Crucially, both pathways are fundamentally backend aware. NNCF, through its integration with the OpenVINO™ backend, understands which operators the target hardware (CPU, GPU, or NPU) can accelerate in a low-precision format. It automatically creates an optimal mixed-precision model, ensuring that operators are only quantized if it results in a performance benefit. This avoids the common pitfalls of generic quantization, resulting in a model that is maximally optimized for the specific capabilities of the AI PC.
Step 2: Graph Partitioning and Lowering
This is the core of the backend’s intelligence. The OpenvinoPartitioner traverses the EXIR graph node by node and identifies the largest possible contiguous subgraphs of operators that are supported by the OpenVINO™ runtime.
The result is a hybrid graph. The subgraphs destined for acceleration are "lowered"—converted from PyTorch ATen ops into a serialized OpenVINO™ model (ov::Model) and compiled into hardware-specific blobs. These lowered subgraphs are then replaced in the main graph by a single, opaque call_delegate custom operator.

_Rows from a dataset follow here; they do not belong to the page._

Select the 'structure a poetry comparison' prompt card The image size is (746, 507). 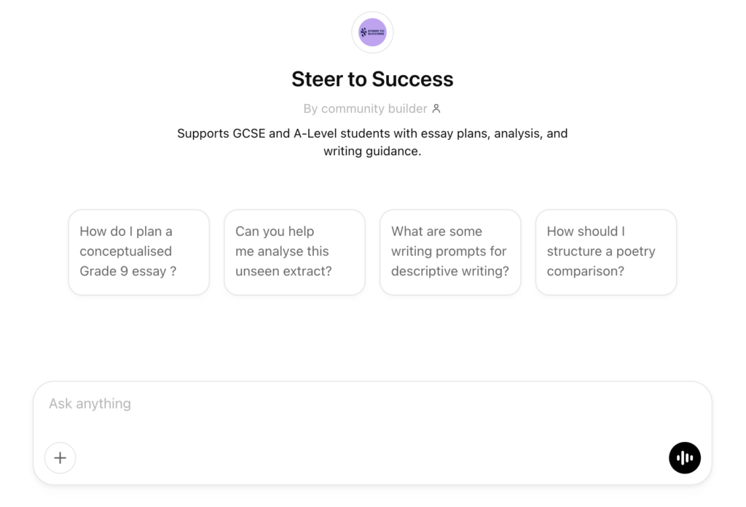[605, 252]
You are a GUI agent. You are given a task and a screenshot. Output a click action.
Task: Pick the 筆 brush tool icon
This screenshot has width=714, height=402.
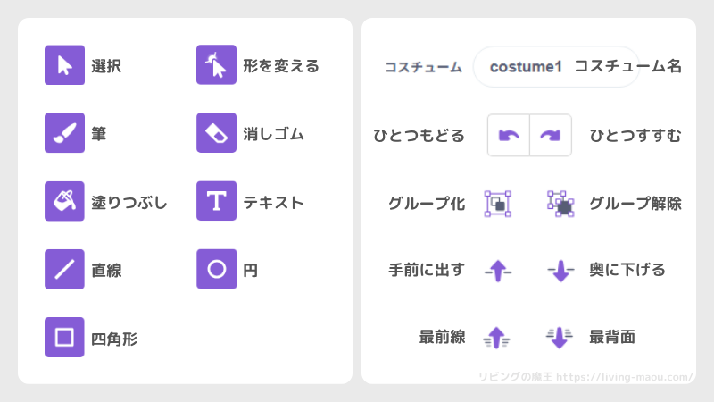point(64,132)

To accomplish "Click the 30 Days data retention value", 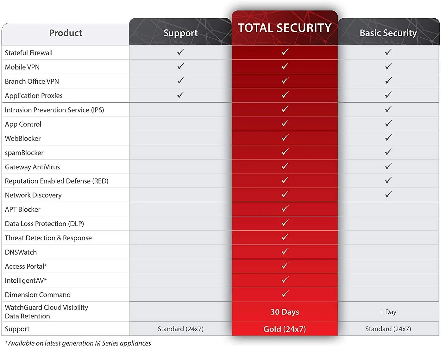I will [285, 312].
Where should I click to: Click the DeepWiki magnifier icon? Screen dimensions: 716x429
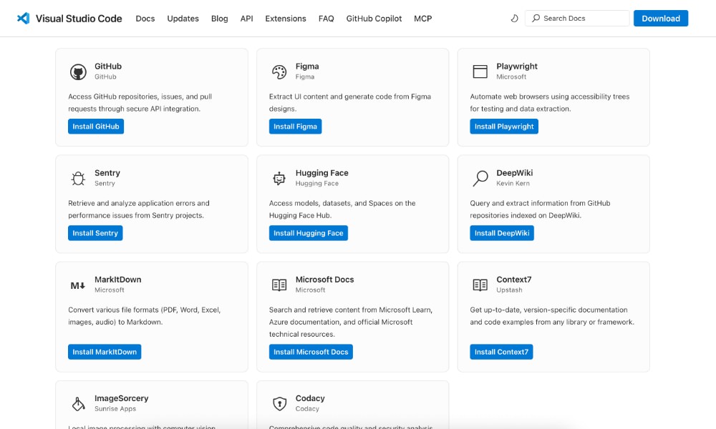[x=480, y=177]
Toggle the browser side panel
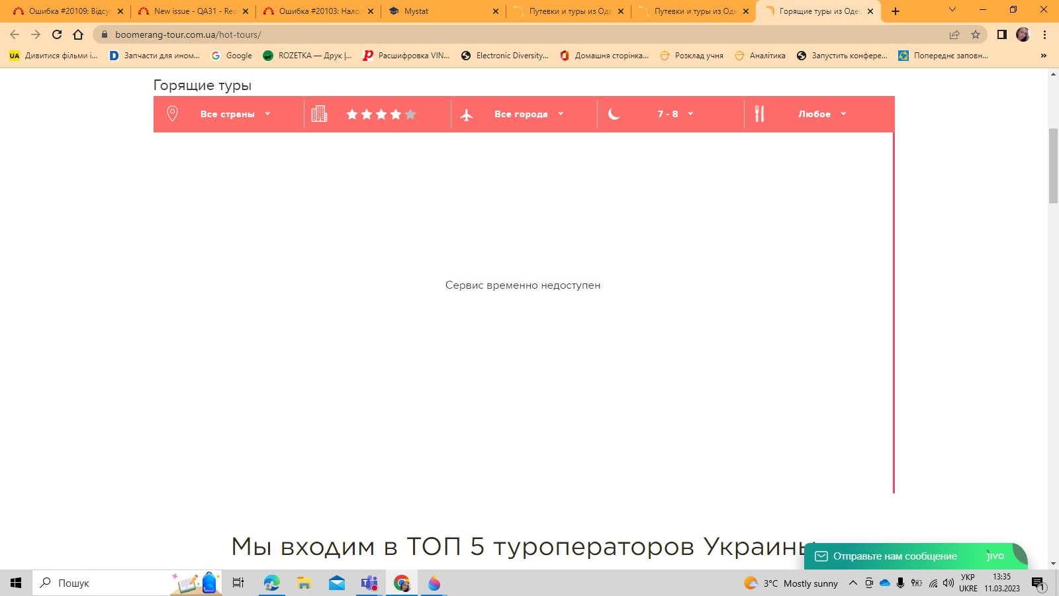The height and width of the screenshot is (596, 1059). [x=1001, y=34]
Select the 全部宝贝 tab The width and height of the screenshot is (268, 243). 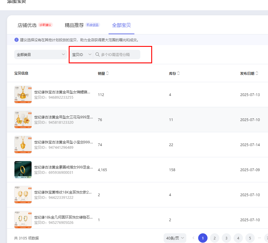tap(121, 25)
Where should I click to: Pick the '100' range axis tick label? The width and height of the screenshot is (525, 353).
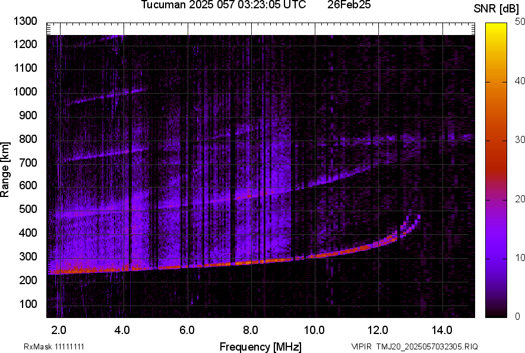click(30, 304)
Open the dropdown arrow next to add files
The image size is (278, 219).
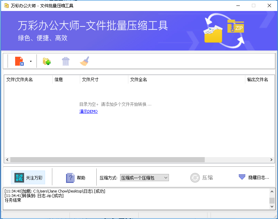(x=30, y=61)
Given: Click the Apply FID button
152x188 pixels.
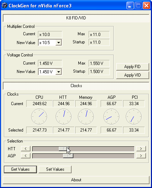Looking at the screenshot, I should [x=133, y=67].
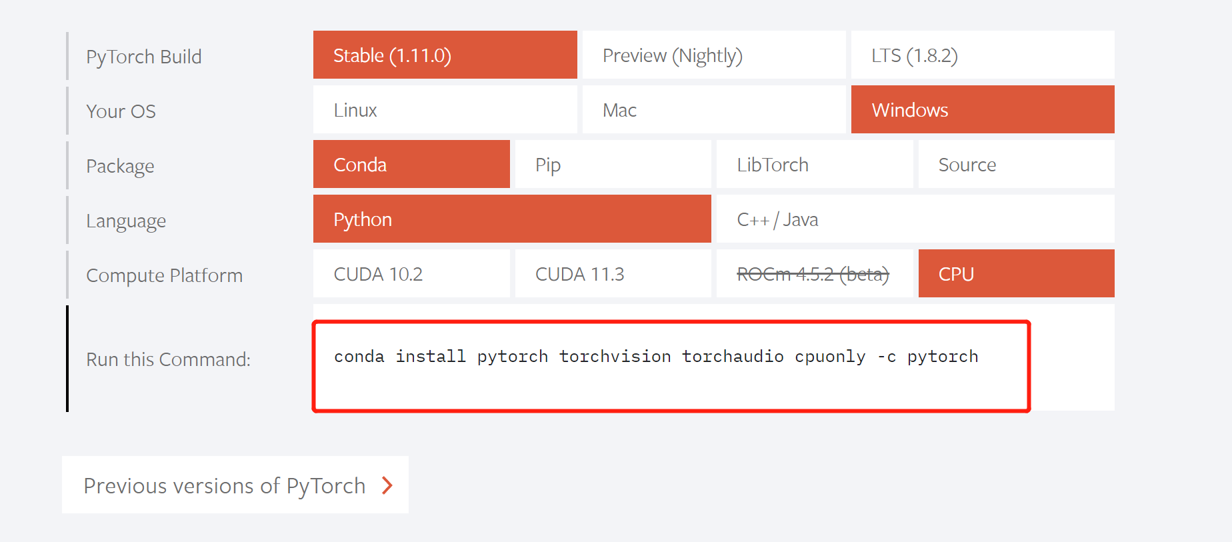This screenshot has width=1232, height=542.
Task: Choose the LTS (1.8.2) build
Action: (982, 55)
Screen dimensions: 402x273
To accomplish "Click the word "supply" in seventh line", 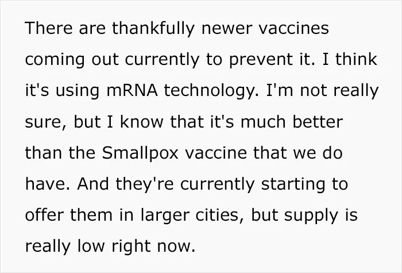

The remaining operators, which may be unsupported by the backend, are left untouched as standard ATen ops.
Step 3: Serialization to a .pte File
Finally, this entire hybrid graph—containing the ExecuTorch bytecode for the main graph, the serialized OpenVINO model blobs for the delegated subgraphs, and the model weights—is bundled into a single, self-contained .pte file. This portable asset is all you need to deploy.
Phase 2: Heterogeneous Execution at Runtime
At runtime, the ExecuTorch runtime loads the .pte file and acts as the primary orchestrator.
- It executes the graph operator by operator.
- When it encounters a standard ATen op, it dispatches it to its own highly efficient, portable CPU kernels.
- When it encounters a call_delegate operator, it invokes the OpenVINO™ backend.
- The backend receives the pre-compiled OpenVINO model blob and the input tensors. It then uses the OpenVINO runtime to execute this subgraph on the user-specified target hardware—CPU, integrated or discrete GPU, or NPU.
This "hybrid execution" model is a key advantage. It guarantees that your entire PyTorch model will run, providing a robust fallback to the CPU for any operator not supported by the backend. This eliminates the painful process of manually modifying a model to achieve full backend compatibility.
Putting Theory into Practice:
Now, let's translate the concepts we've discussed into the core API calls that enable this workflow. The process is a programmatic, multi-stage pipeline that takes a standard torch.nn.Module and transforms it into a highly optimized ExecuTorch program (.pte file) by chaining together several key functions as below:
- Graph Capture: The process begins by using the standard torch.export function to obtain the initial EXIR graph in the ATen dialect.
- Optimization & Quantization: The exported graph is then passed to the quantize_model function, which leverages the OpenVINOQuantizer and NNCF's advanced PTQ algorithms to apply backend-aware quantization.
- Graph Lowering: The optimized graph is then passed to to_edge_transform_and_lower along with the OpenvinoPartitioner. This is the critical step where subgraphs are identified and marked for delegation to the OpenVINO runtime.
- Finalization: Finally, the lowered graph is converted into the .pte artifact, a self-contained, deployable binary ready for execution.
The following code snippet demonstrates how these stages are linked together to create the final, hardware-accelerated asset.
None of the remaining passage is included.